In yeast, the binding of cell wall-perturbing agents to stress sensors activates signaling pathways like CWIS and high-osmolarity glycerol [20], and, therefore, modulates β-1,3-glucan [21] and chitin synthesis at a transcriptional level [22]. Sensitivity to cell wall-perturbing agents is indicative of the composition of the cell wall, depending on which component the agent reacts with. CFW interacts specifically with β-1,4-linkage of polysaccharides such as chitin. CR forms a complex with chitin and β-glucan and inhibits chitin synthases [5, 23]. Thus, we tested the sensitivity of our strains toward cell wall-perturbing agents such as CFW and CR. As shown in Fig. 2A, DLA1 revealed no significant difference in sensitivity to the β-glucan-specific CR as well as the chitin-specific CFW. Antifungal drug test, however, revealed that deletion of lkhA made the cells resistant to the nikkomycin Z, which is a specific inhibitor for type I chitin synthase such as ChsC [24], but not to the terbinafine, which inhibits ergosterol synthesis and thus affects cell wall synthesis (Fig. 2B).

Fig. 2

Sensitivity to cell wall-damaging agents. A, Identical volumes of 10-fold serial dilutions of exponentially growing wild-type cells and cells lacking LAMMER kinase (ΔlkhA) were spotted onto minimal medium (MM) containing 160 µg/mL of Congo red (CR) or Calcofluor white (CFW) and incubated at 37℃. Colony growth was inspected after 48-hr incubation at 37℃; B, The equal volume of conidia suspension (1 × 107 cells/mL) was spread uniformly onto MM agar plate. The 6 mmdiameter paper disk was saturated with 2 µg of terbinafine or nikkomycin Z and placed onto inoculated plate. Plates were incubated at 37℃ for 72 hr to observe the formation of inhibition zone.

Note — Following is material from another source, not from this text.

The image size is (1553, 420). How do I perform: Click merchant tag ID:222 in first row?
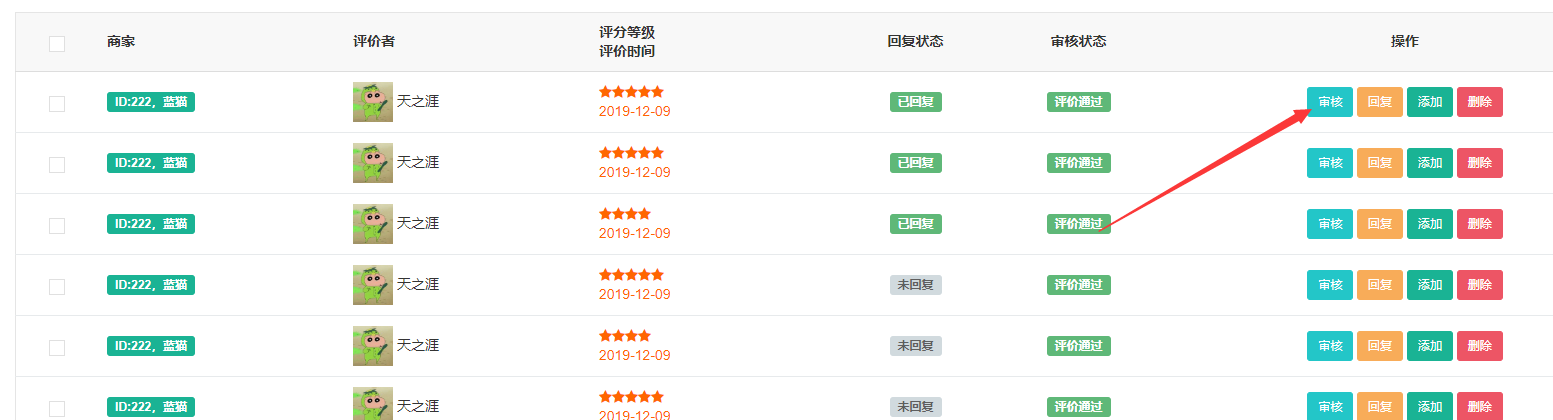pyautogui.click(x=151, y=102)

In summary, the results presented here indicate that the A. nidulans LAMMER kinase, LkhA, affects the cell wall polysaccharide composition of vegetative hyphae by modulating the expression of the cell wall genes fksA, chsC and chsD. Although further studies are required, our results unlock interesting avenues for further investigation into the regulatory mechanism of the gene(s) for cell wall biogenesis in filamentous fungi.